We define the $\alpha$-Hölder semi-norm as $$\| X\|_\alpha = \sup_{s\neq t \in [0,T]} \frac{|X_{s} - X_t|}{|s-t|^\alpha}$$ and the distance function between two rough paths as, $$\rho_{\alpha}(\mathbf{X}, \tilde{\mathbf{X}}) = \| X - \tilde{X}\|_\alpha + \| \mathbb{X} - \tilde{\mathbb{X}} \|_{2\alpha},$$ where $\mathbb{X}$ is the enhanced path.

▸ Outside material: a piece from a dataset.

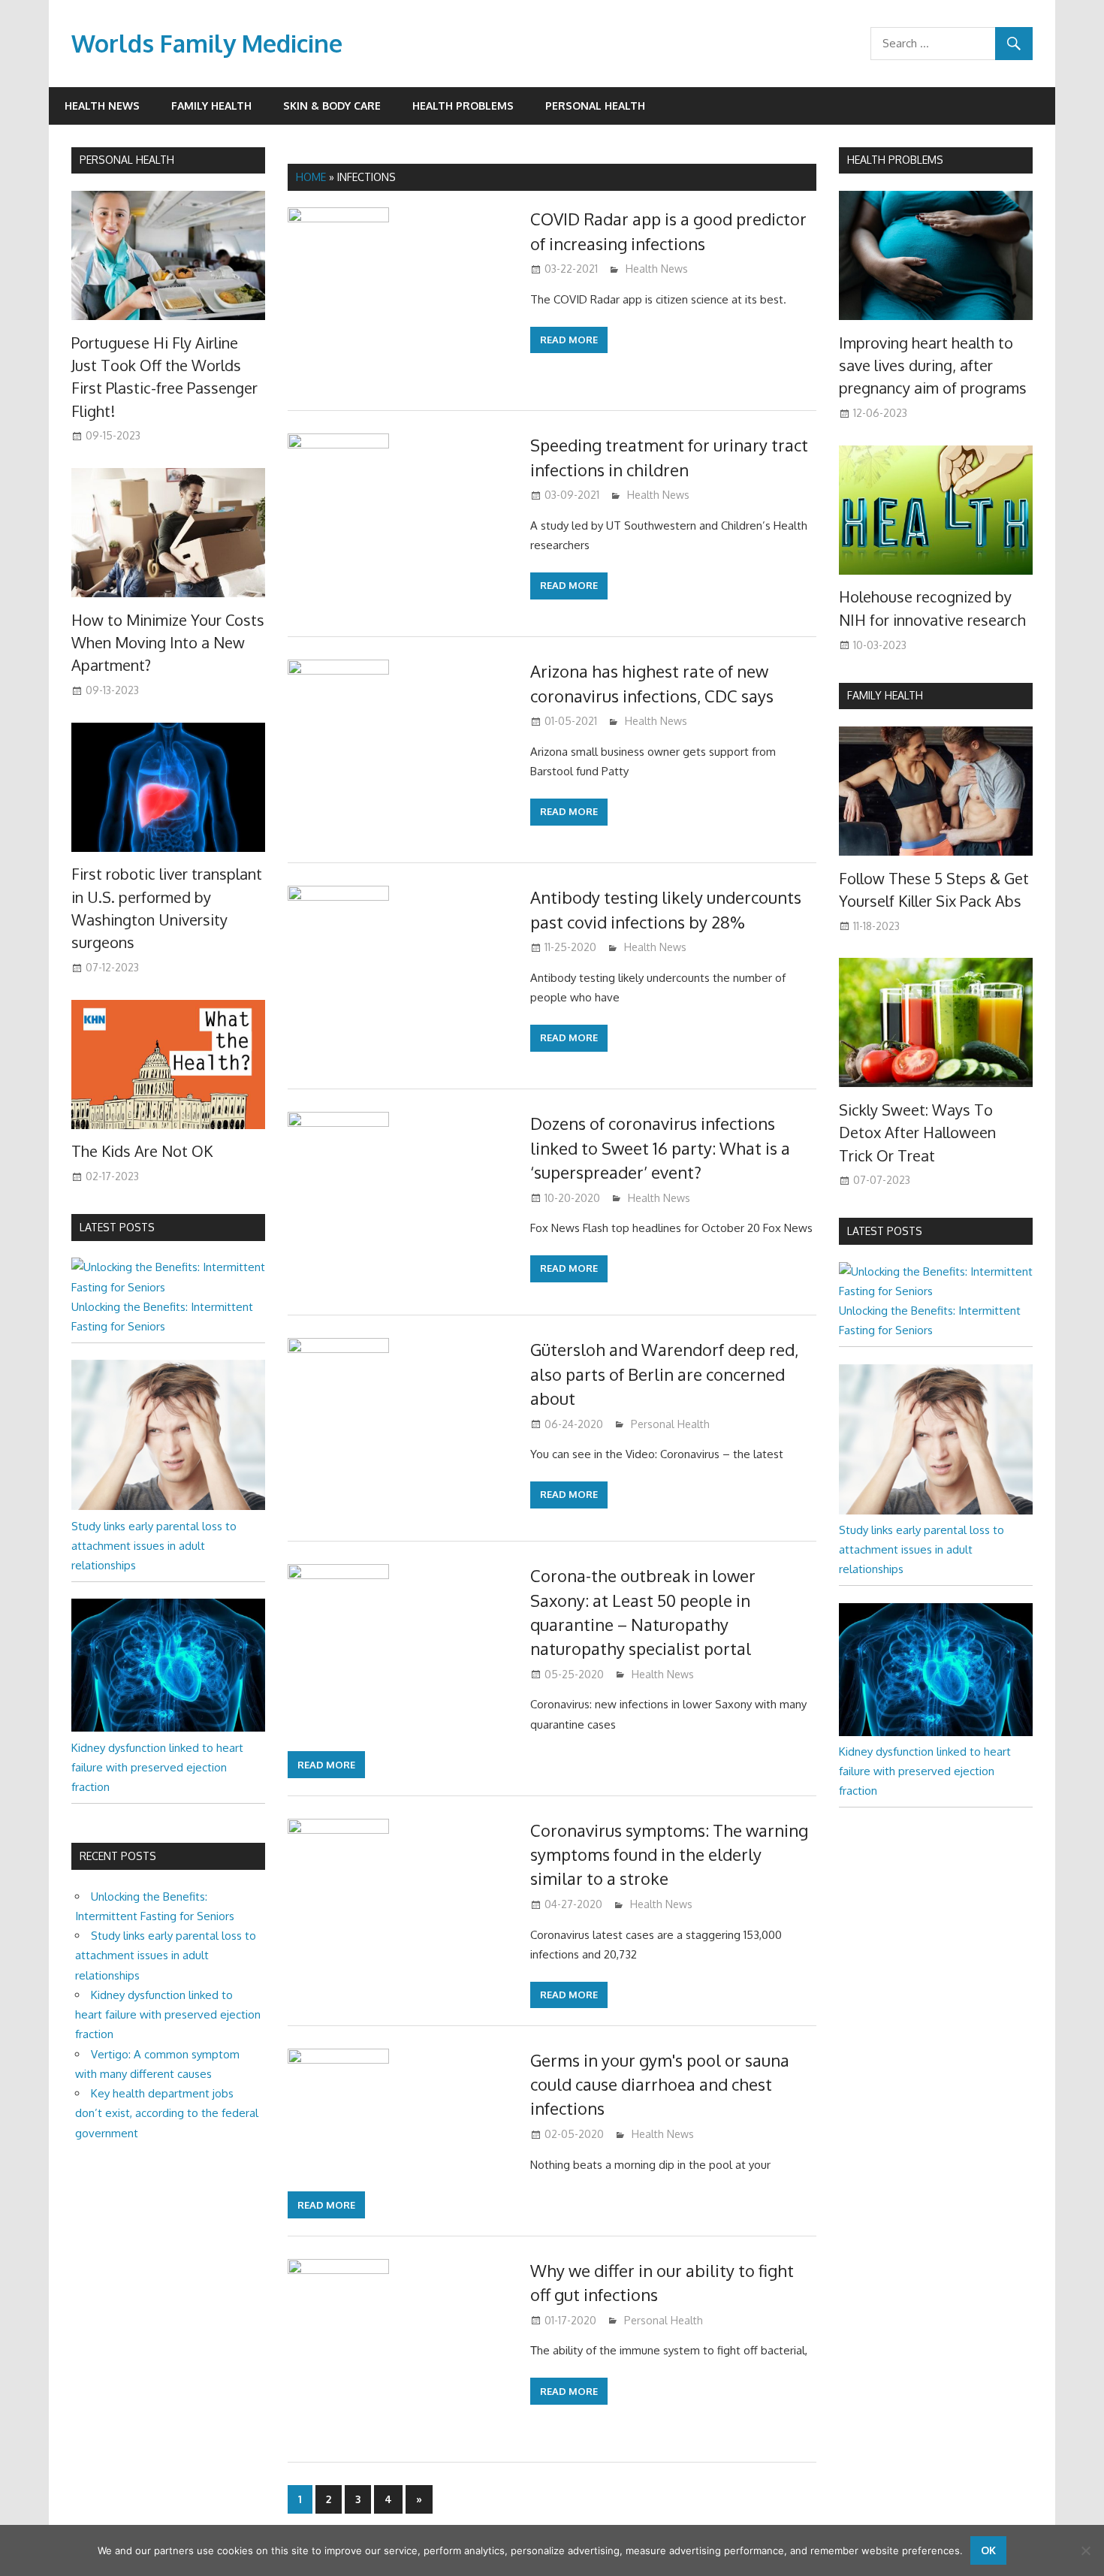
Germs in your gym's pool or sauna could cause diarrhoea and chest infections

Denoting $\mathbf{B}^\text{ito}$ as the enhanced Brownian motion with respect to the Ito integration, i.e. we denote with $B_\cdot(\omega)$ a brownian motion, whose path is determined by a paramter $\omega$, then $$ \mathbf{B}^{\text{ito}}_{s}(\omega) = \left(B_s(\omega), \mathbb{B}^{\text{ito}}_{s} := \int_0^s B_{r}(\omega) dB_r(\omega)\right).$$
Then, given two distinct paths $\mathbf{B}^{\text{ito}}_{s}(\omega)$ and $\mathbf{B}^{\text{ito}}_{s}(\tilde{\omega})$ for $\omega \neq \tilde{\omega}$, what is a good upper bound for $$\rho_{\alpha}(\mathbf{B}^{\text{ito}}_{s}(\omega), \mathbf{B}^{\text{ito}}_{s}(\tilde{\omega})) \le ?$$
My issue is that any estimate I can think of are in probability. So, at best I can think of taking $\omega$ such that it maximizes the path and $\tilde{\omega}$ which minimizes the path, so to have the largest increments. But even in that case we'd have something that doesn't seem bounded (at least it is almost surely, but not for any path, right?) or am I wrong? Any hint is appreciated!